Entries taken from a collection:

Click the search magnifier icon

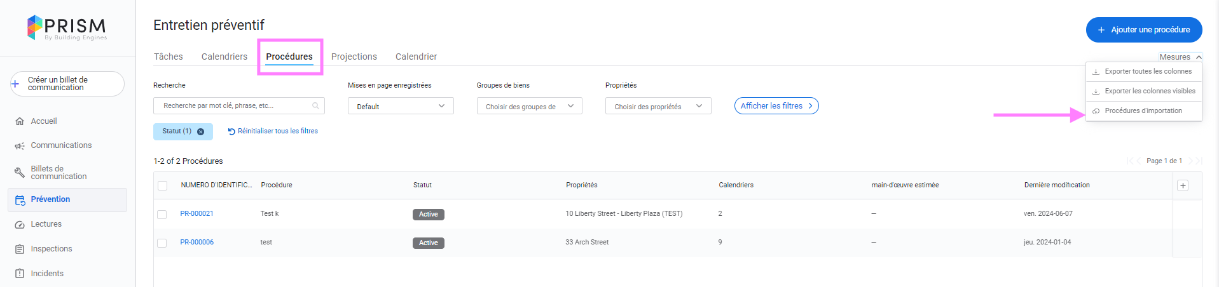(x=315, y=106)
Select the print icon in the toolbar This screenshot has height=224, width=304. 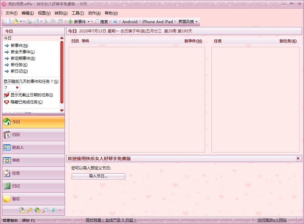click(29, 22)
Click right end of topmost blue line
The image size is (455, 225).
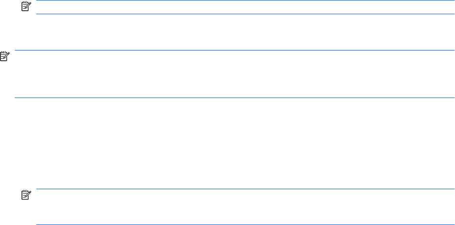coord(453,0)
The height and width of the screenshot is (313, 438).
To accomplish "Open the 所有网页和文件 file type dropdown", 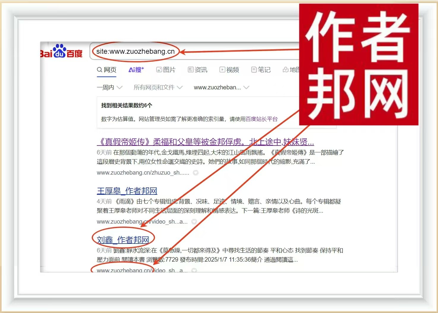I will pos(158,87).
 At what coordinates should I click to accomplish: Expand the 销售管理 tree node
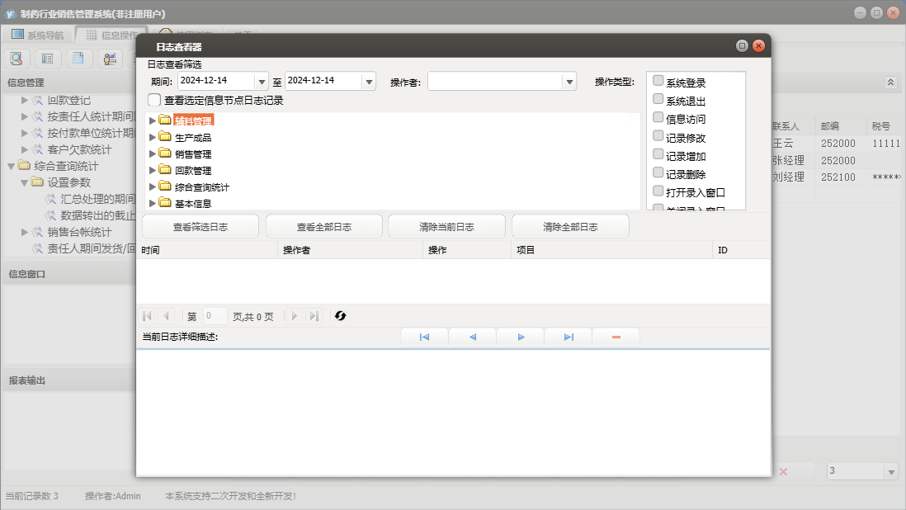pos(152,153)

> [EXERCISE GOAL] Starting at the line with "At what coordinates", reproduce exactly each line through the end of the entries, including the first and the last, and skip the pictures.

> [ANSWER TO THE PROBLEM]
 At what coordinates should I click to accomplish: Expand the 销售管理 tree node
pos(152,153)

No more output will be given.